The numerous terminals and indicator lamps are quite disorderly arranged, below an explanation.
The PIC code was written in Assembler, with the MPLab developer environment.
I had initially tried to elegantly implement the switching between the maintenance modes via interrupts. Unfortunately I failed getting the memory allocation correct (so the linker would always complain about a conflict). So the status of the switch is now simply polled regularly.
Another unpleasant surprise was provided by the port register PORTC. I learned (this is of course already described elsewhere), that for setting a single output bit of the register, the whole register will be read, modified and written back. Consecutively setting different single bits of such a register may result (and it did) in unpredictable behavior due to timing issues. I have therefore implemented a “shadow register” PORTC_S, to which these bit operations are applied, and which as a whole is copied to the port register only once per main loop run.
Test arrangement - neat and tidy …
Driver output voltage (inverted, since the motors are switched against ground) at low, medium and high pulse-width ratio.
It turned out that both fans can be controlled well via PWM signal.

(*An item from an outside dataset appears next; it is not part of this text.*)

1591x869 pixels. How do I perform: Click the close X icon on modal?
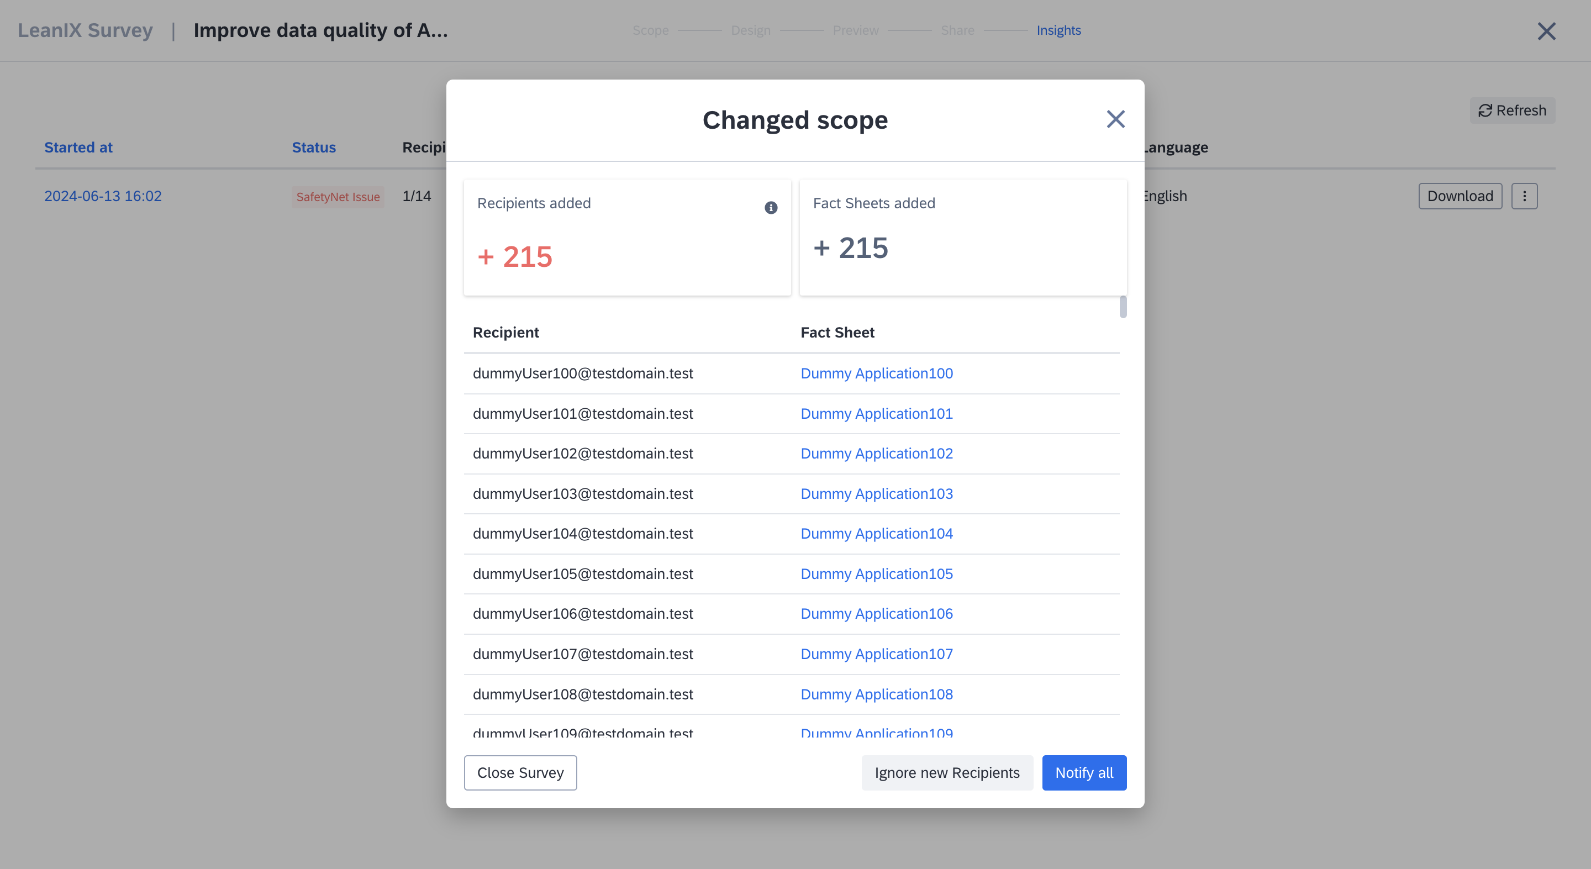[x=1115, y=119]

However, both do emit quite some audible noise at pulsed operation.
The coolant liquid is circulated by an electric pump, through the motor and though a small radiator. Together with the heater circuit (which runs independently and has its own circulation pump), the cooling circuit is connected to the original coolant liquid reservoir. The air buffer in the reservoir will take up thermal expansion of the coolant liquid, and it can be pressurized to ease refilling and emptying of the two circuits.

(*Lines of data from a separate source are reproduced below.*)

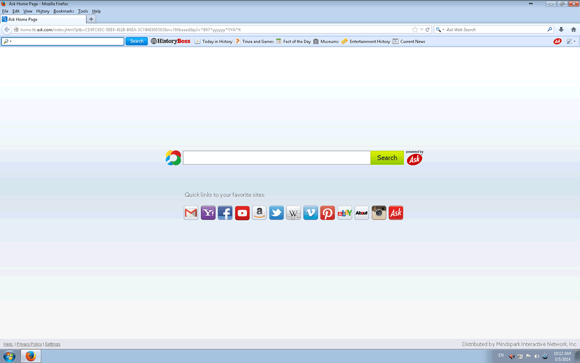
Task: Open the Gmail quick link icon
Action: pyautogui.click(x=191, y=213)
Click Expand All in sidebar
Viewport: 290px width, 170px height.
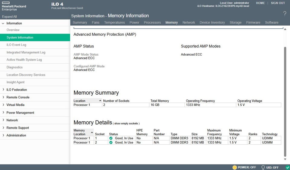tap(9, 17)
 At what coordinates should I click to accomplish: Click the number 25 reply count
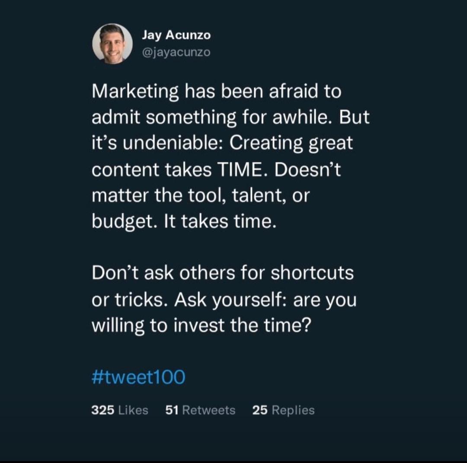click(x=260, y=410)
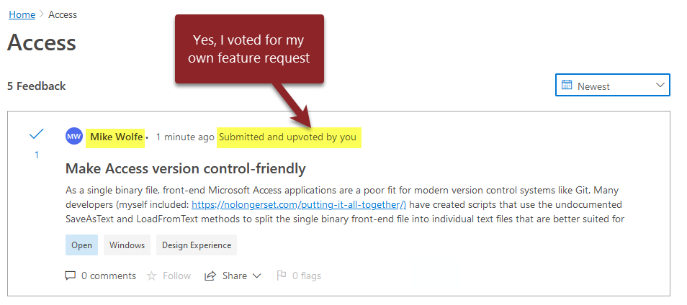Select the Open status tag
Viewport: 687px width, 305px height.
(81, 245)
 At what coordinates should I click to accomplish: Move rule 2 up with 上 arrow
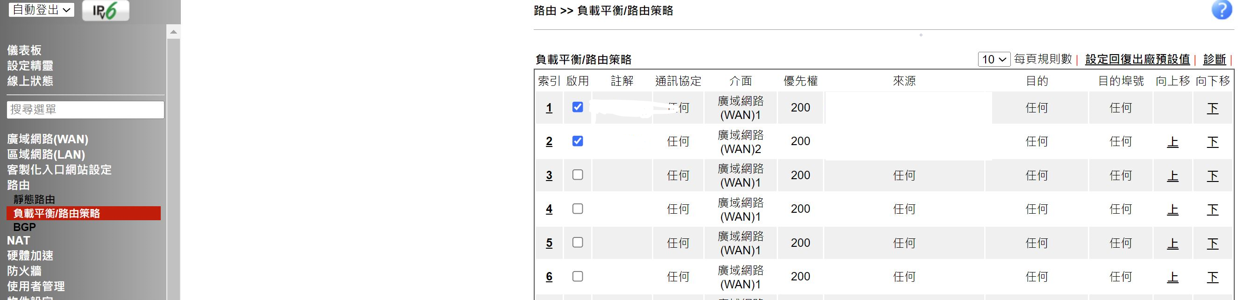[1173, 142]
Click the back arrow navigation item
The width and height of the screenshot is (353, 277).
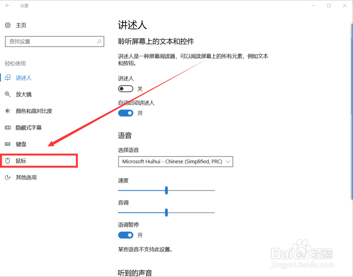click(7, 6)
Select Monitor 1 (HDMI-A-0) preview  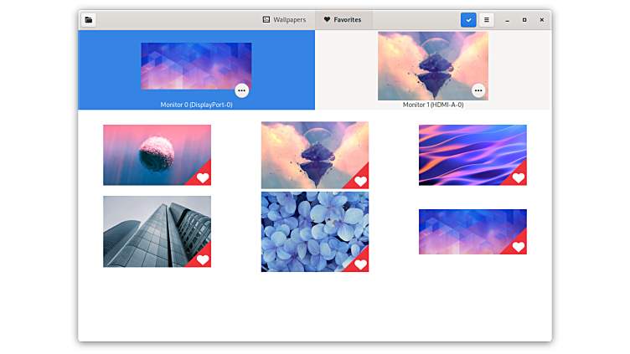click(x=432, y=65)
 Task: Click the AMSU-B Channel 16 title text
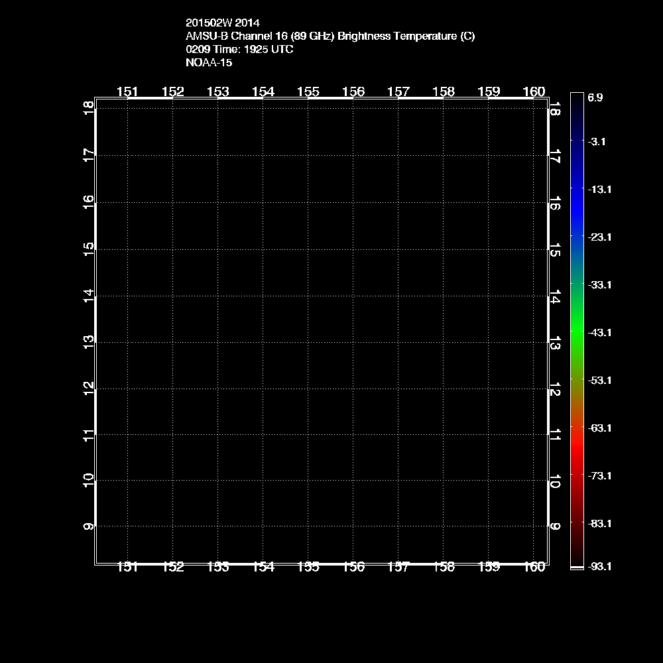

Overview of the cooling system's components, ready for installing:
The cooler got a place near the front grille, at the passenger side. From it's scooter past, it already has a small fan attached.

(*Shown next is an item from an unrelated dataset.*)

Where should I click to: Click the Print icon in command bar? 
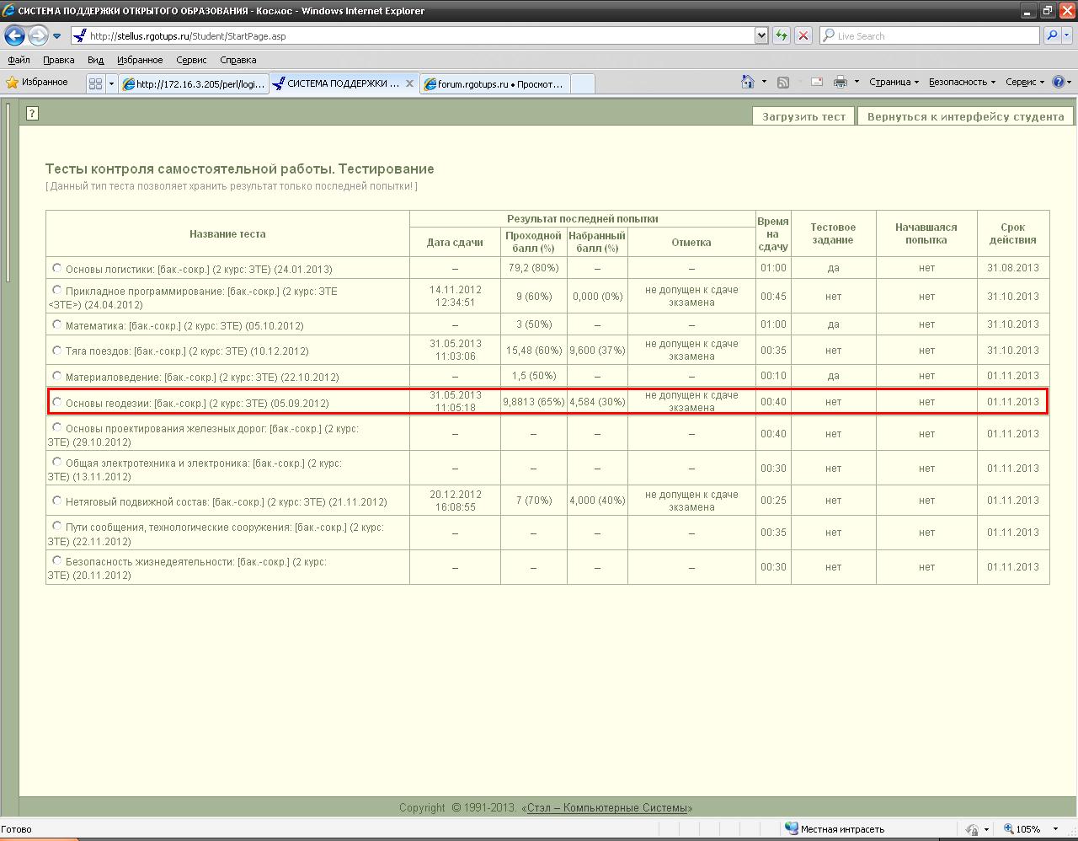(840, 82)
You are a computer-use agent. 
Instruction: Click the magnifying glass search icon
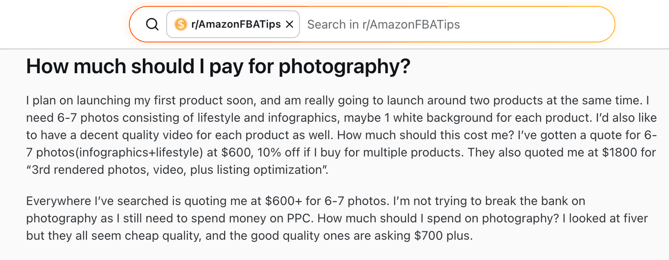(x=152, y=24)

DIY bleeder screw at the top of the cooler:
Coolant terminals on the motor. Please note that the fittings used in below foto turned out not to be tight - I have replaced them later. The new fittings have a flange to press a rubber gasket against the motor's case.
The coolant pump (again a Volkswagen Vanagon Turbo Diesel circulation pump, as for the heater circuit). This recent model by the way has a brushless motor with magnetic coupling to the pump chamber. It runs on very low current and appears quite long-lasting.
As usual, every component has its own flange diameter, and I needed to solder a couple of adapters. To start with, it is always good to have a plan of the puzzle:
The first picture shows two mistaken ones, corrected in the second picture. Note the additional small diameter pipe on one of the adapters. It connects the cooling circuit to the coolant reservoir via a thin hose.